Hello,
Has anyone here set up a router (mine is hEX S) to work as a Wireguard VPN client towards Mullvad service (https://mullvad.net) and could give me a helping hand how to configure such setup, please?
BR,
Mike
/interface wireguard
add comment=Mullvad listen-port=44875 mtu=1420 name=wg3 private-key="******************"
/interface wireguard peers
add allowed-address=0.0.0.0/0 comment=Mullvad endpoint-address=************** endpoint-port=51820 interface=wg3 public-key="*******************"
/ip route
add disabled=no distance=1 dst-address=0.0.0.0/0 gateway=wg3 pref-src="" routing-table=vrf_mullvad scope=30 suppress-hw-offload=no target-scope=10
/ip vrf
add list=vrf_mullvad name=vrf_mullvad
/interface list member
add interface=2_vlan3 list=vrf_mullvad
add interface=wg3 list=vrf_mullvad
/ip firewall nat
add action=masquerade chain=srcnat comment="Mullvad NAT" ipsec-policy=out,none out-interface=wg3
/ip vrf
add list=vrf_mullvad name=vrf_mullvad
/routing rule
add action=lookup disabled=no interface=2_vlan3 table=vrf_mullvad
# 2.2.2.2 - far wg endpoint address
# 172.128.1.0/31 - wg tunnel network, local - 172.128.1.0, remote - 172.128.1.1
# 192.168.129.0/24 - local LAN subnet, 192.168.129.1/24 - local LAN bridge interface
#
/interface bridge add name=bridge-vpn
/interface wireguard add listen-port=7887 mtu=1420 name=wg0 private-key="BlaBlaBla1"

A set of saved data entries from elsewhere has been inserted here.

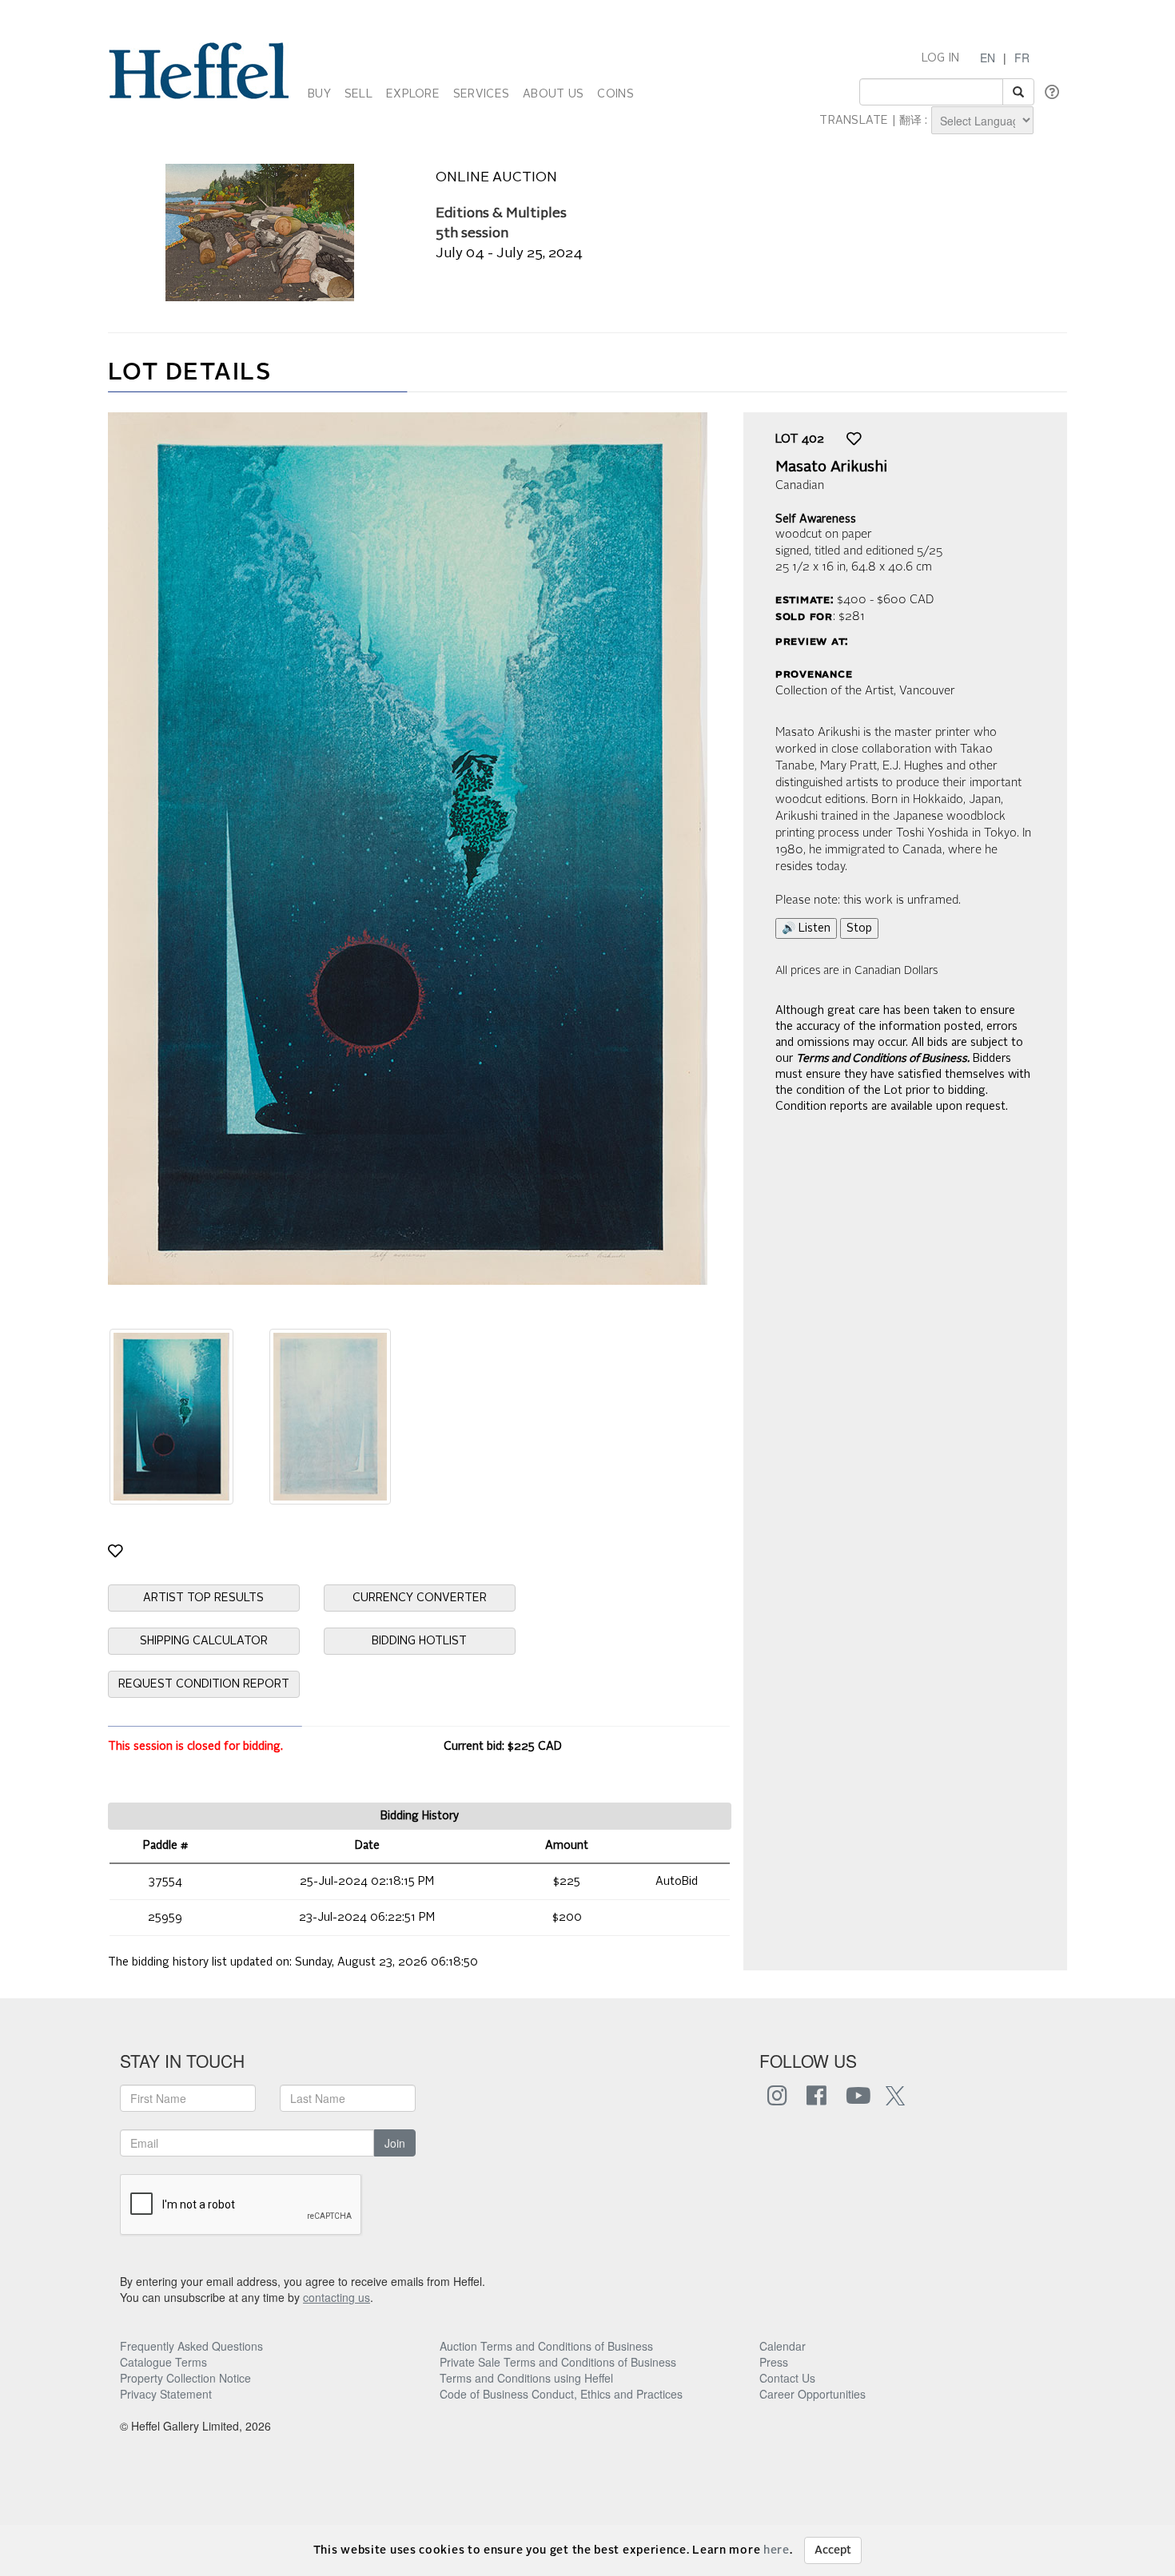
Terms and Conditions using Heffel (526, 2378)
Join (394, 2143)
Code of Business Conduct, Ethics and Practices (561, 2394)
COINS (615, 94)
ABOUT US (553, 94)
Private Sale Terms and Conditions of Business (558, 2362)
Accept (833, 2550)
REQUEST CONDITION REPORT (203, 1684)
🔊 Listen (806, 928)
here (776, 2550)
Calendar (782, 2346)
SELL (358, 94)
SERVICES (481, 94)
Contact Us (787, 2378)
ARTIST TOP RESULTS (203, 1598)
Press (773, 2362)
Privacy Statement (166, 2394)
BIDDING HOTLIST (419, 1641)
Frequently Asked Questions (191, 2346)
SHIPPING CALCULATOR (204, 1641)
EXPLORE (413, 94)
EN (987, 58)
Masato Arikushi (831, 467)
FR (1022, 58)
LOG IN (941, 58)
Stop (859, 928)
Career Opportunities (812, 2394)
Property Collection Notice (185, 2378)
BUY (319, 94)
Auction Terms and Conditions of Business (546, 2346)
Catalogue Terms (163, 2362)
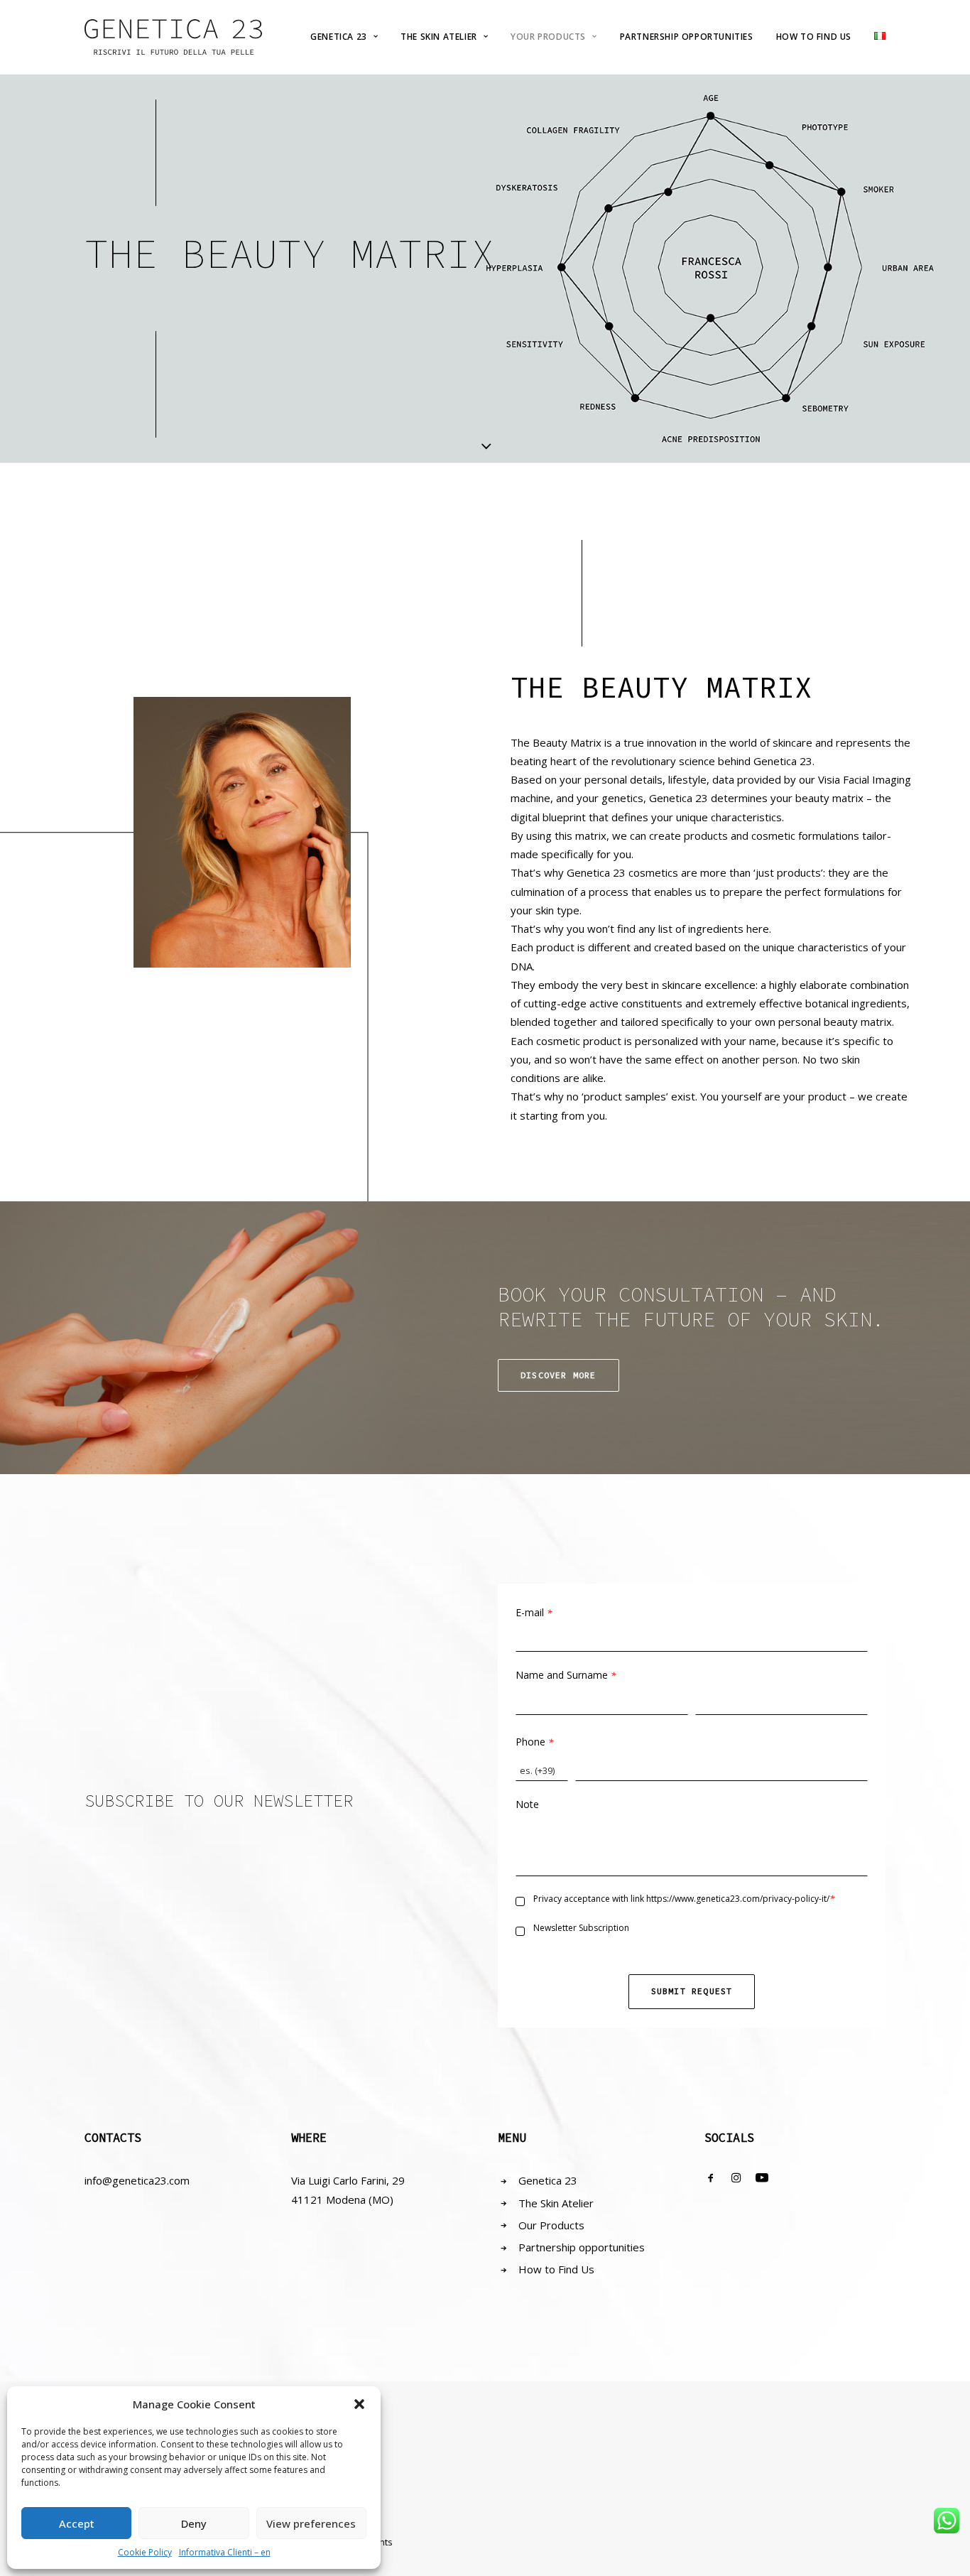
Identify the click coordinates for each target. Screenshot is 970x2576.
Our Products (551, 2225)
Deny (194, 2523)
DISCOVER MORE (558, 1375)
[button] (359, 2404)
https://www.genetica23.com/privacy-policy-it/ (737, 1899)
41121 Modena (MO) (342, 2199)
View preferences (311, 2523)
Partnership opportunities (581, 2247)
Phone (534, 1741)
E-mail (534, 1612)
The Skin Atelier (438, 37)
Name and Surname (566, 1675)
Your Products (548, 37)
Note (527, 1804)
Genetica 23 (338, 37)
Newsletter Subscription (581, 1928)
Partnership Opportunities (686, 37)
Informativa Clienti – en (225, 2552)
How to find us (813, 37)
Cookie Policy (145, 2552)
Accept (76, 2523)
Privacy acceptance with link (683, 1898)
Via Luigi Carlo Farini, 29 (348, 2180)
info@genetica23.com (137, 2180)
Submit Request (692, 1991)
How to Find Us (556, 2269)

/interface wireguard peers add allowed-address=0.0.0.0/0 endpoint-address=2.2.2.2 endpoint-port=7887 interface=wg0 public-key="BlaBlaBla2"
#
/ip address add address=192.168.129.1/24 interface=bridge-vpn network=192.168.129.0
/ip address add address=172.128.1.0/31 interface=wg0 network=172.128.1.0
#
/interface list add name=VPN-rm
/interface list member add interface=bridge-vpn list=VPN-rm
/interface list member add interface=wg0 list=VPN-rm
#
/ip vrf add list=VPN-rm name=VPN-rm
#
/ip route add dst-address=0.0.0.0/0 gateway=wg0@VPN-rm routing-table=VPN-rm
# The following not working in case using /31 network for wg tunnel
# https://forum.mikrotik.com/viewtopic.php?t=93746
#/ip route add dst-address=0.0.0.0/0 gateway=172.128.1.1@VPN-rm routing-table=VPN-rm
#
/routing rule add action=lookup-only-in-table dst-address=0.0.0.0/0 interface=bridge-vpn src-address=192.168.129.0/24 table=VPN-rm
/routing rule add action=lookup-only-in-table dst-address=192.168.129.0/24 interface=wg0 src-address=0.0.0.0/0 table=VPN-rm
#
/ip firewall mangle add action=change-mss chain=postrouting new-mss=1380 out-interface=wg0 passthrough=no protocol=tcp tcp-flags=syn
/ip firewall nat add action=masquerade chain=srcnat out-interface=wg0
I actually like the VRF concept. In fact, I could/should have presented my question differently: When using a VRF, why is it necessary to create extra routing rules. Shouldn't the router just automatically pull the rules in the VRF routing table for all interfaces linked to it?